DNA. We all know it as the building block of life, the very substance that makes us so similar and yet so different.
The discovery of DNA's double-helix structure revolutionized the field of science and medicine. It helped scientists better understand how DNA replicates as cells in our bodies grow. But it also raised more questions - what would happen if the replication mechanism were to go wrong?
Last week, three scientists -- Tomas Lindahl, Paul Modrich and Aziz Sancar, were awarded the Nobel Prize in Chemistry for discovering the mechanism by which cells repair DNA.
Our Body's Blueprint
Every nucleus in every cell in our body has DNA. Large stretches of DNA are called "chromosomes" and portions of chromosomes are called genes. DNA provides the instructions that cells need in order to carry out their basic jobs.

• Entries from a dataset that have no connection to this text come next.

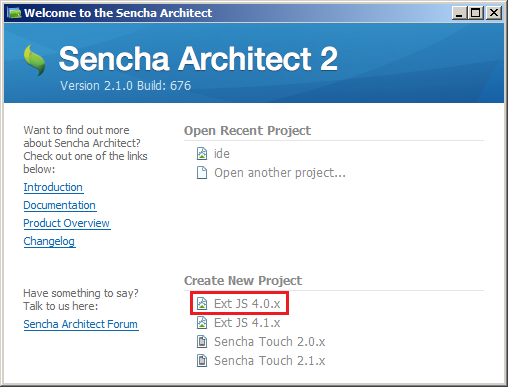Click the Ext JS 4.0.x project icon
The image size is (508, 387).
[202, 303]
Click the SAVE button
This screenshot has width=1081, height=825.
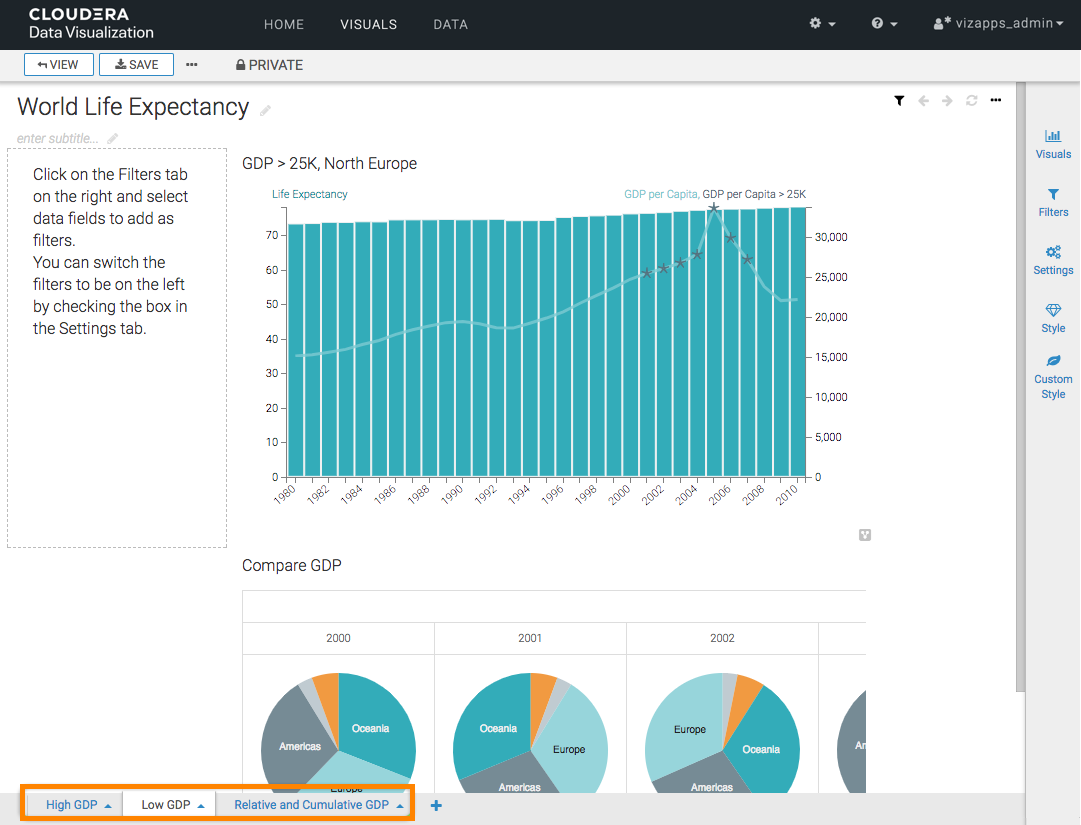click(137, 65)
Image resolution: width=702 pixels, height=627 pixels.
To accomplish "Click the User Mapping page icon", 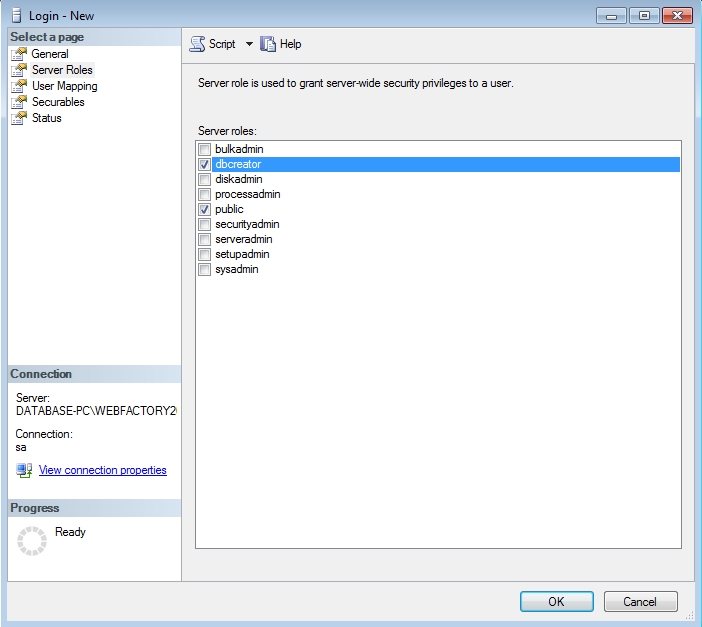I will [x=18, y=86].
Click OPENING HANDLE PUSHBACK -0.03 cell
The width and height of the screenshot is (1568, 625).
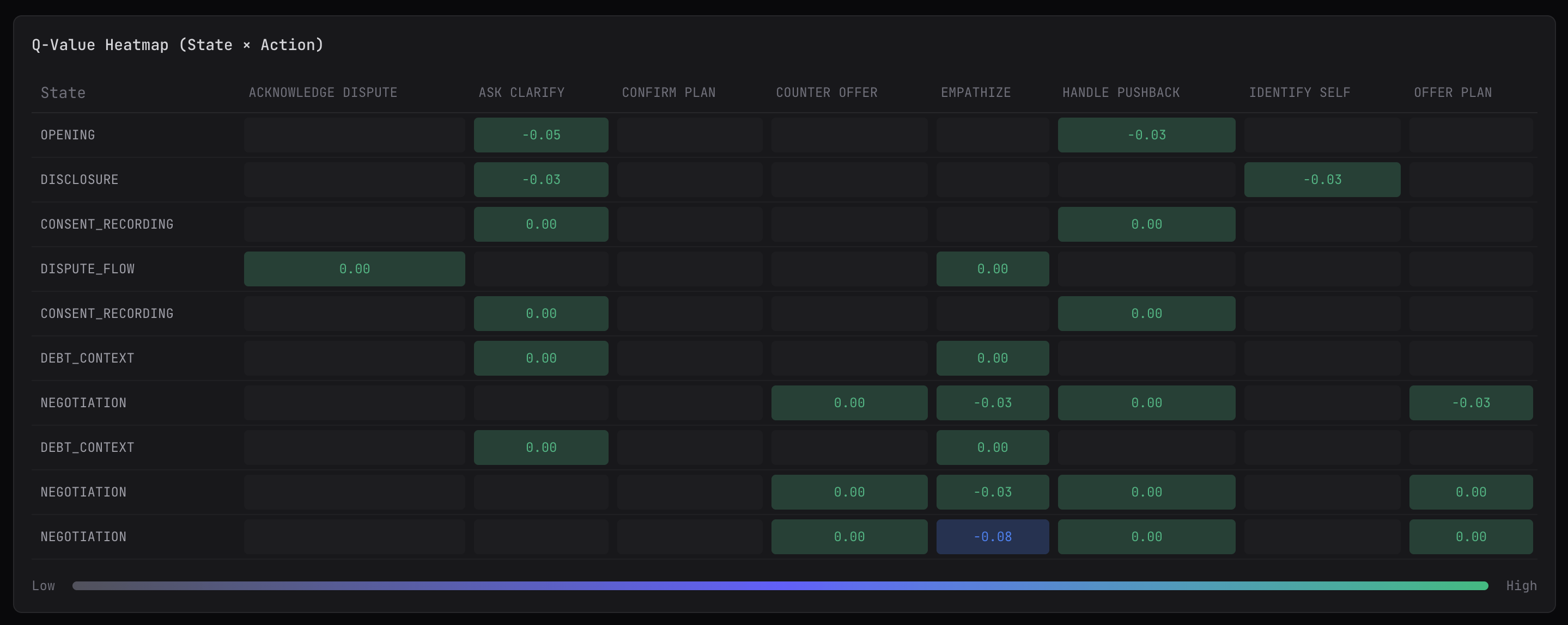pos(1146,135)
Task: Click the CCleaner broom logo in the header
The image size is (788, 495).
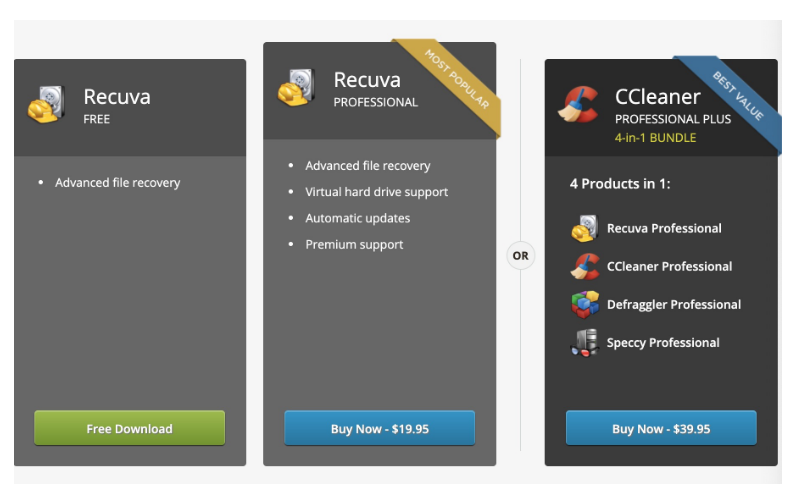Action: 578,104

Think of a library. A chromosome is like a thick book,and genes are like chapters in the book. The letters in the book are all DNA code. DNA is made up of four chemicals which go by the initials A, T, G, C. So the chapters will read something like this: AATTCGCATACGGAA and so on - nonstop, no breaks!
When Watson and Crick uncovered the DNA's double-helix (twisted ladder) structure, they found that the two DNA strands are connected to each other only at some points -- where chemicals A and T bond with each other, as do C-G.
As the cells in our bodies divide and grow, the DNA in cells replicate easily and quickly as well. In DNA replication, the two inter-twined strands separate, and each is used as a template to form a new strand. Think of it as making a new zipper, but using one-half of the old zip as a model.
Cleaning Up The Mess!
The process of DNA replication is error prone. To make matters worse, exposure to harmful ultraviolet rays from the sun, or habits such as smoking can be harmful to cells and can damage the DNA. This led scientists to theorize that there had to be a way for cells to repair the new DNA that is formed; otherwise we would all be a big chemical mess!
Lindahl, Modrich and Sancar discovered repair enzymes that helps cells protect themselves. When new DNA strands are formed, every micro-inch of the new strand is inspected. These enzymes then snap off damaged bits of the new DNA strand, and replace it with the proper chemical pairs (A-T, C-G). People born with defects in this repair mechanism are prone to cancer.
Our human body never ceases to amaze us, isn't it!